Electroluminescent light-sources (LEDs) emit light in a narrow region of the spectrum. What are termed phosphor-converted LEDs (pcLEDs) convert at least part of the primary radiation emitted by the LED into secondary radiation. This process is called light conversion and the materials used for the purpose are called light-converting materials. A pcLED can thus emit mixed light covering a wider region of the spectrum (wideband emission) as a result of the mixing of primary and secondary radiation. For the light conversion, the LED is coated with, for example, a light-converting layer of a powdered light-converting phosphor material that is embedded in an organic matrix. This arrangement constitutes a simple light-source for emitting wideband light (mixed light produced by the mixing of primary and secondary radiation), and particularly white light.

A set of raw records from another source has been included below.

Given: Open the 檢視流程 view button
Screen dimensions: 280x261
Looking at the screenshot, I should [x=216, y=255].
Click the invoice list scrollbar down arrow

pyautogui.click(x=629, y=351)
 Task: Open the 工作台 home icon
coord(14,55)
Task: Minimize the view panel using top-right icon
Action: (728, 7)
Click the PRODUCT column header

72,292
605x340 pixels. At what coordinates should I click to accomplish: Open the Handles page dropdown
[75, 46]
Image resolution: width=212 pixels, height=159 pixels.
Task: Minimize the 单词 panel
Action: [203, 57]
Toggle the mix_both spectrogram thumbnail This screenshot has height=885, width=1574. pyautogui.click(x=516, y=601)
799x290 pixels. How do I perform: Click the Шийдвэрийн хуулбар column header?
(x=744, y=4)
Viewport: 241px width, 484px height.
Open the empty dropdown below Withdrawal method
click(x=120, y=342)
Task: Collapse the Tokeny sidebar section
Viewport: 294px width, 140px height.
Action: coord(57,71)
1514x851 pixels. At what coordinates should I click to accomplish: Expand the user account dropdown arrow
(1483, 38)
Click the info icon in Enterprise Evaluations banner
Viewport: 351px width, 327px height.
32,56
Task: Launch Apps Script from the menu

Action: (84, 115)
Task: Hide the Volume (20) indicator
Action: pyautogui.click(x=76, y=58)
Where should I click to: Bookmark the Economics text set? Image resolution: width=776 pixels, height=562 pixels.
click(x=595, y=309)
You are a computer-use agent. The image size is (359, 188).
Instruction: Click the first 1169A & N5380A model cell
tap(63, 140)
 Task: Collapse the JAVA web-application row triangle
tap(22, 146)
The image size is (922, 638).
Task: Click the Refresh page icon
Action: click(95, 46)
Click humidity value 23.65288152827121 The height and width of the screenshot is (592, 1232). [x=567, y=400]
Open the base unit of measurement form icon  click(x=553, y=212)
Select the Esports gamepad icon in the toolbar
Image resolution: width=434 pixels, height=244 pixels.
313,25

Because of the operating temperatures of LEDs, the optical properties of the light-converting layer change as the time in operation becomes longer, particularly as a result of the organic matrix becoming colored, which means that intensity is not stable over time and there is a shift in the color point of the mixed light.
Document WO2006/072918 A1 describes a phosphor-converted arrangement having a plurality of identically colored blue LEDs, for emitting white light that is produced by mixing blue primary radiation and phosphor-converted secondary radiation. To produce the secondary radiation, use was made of a ceramic light-converting material whose optical properties, and in particular its transmission and its converting capacity, are not sensitive to the effects of temperature during the operation of the LEDs. Given the same light yield per LED, the brightness of the arrangement was increased by using two LEDs. As well as a first light-converting material to produce yellow secondary radiation, the ceramic light-converting layer also comprises in this case a further material for producing red secondary radiation, whereby wideband white light having a high color rendering index is emitted. However, the disadvantages of an arrangement of this kind are the color point of the mixed light, which varies with the angle of viewing, the energy losses that occur in the course of the conversion of the blue primary radiation into red secondary radiation, and the resulting low efficiency of this pcLED arrangement.
It is therefore an object of the present invention to provide an arrangement for the efficient emission of mixed light, which mixed light has a color point that is stable and not dependent on the angle of viewing.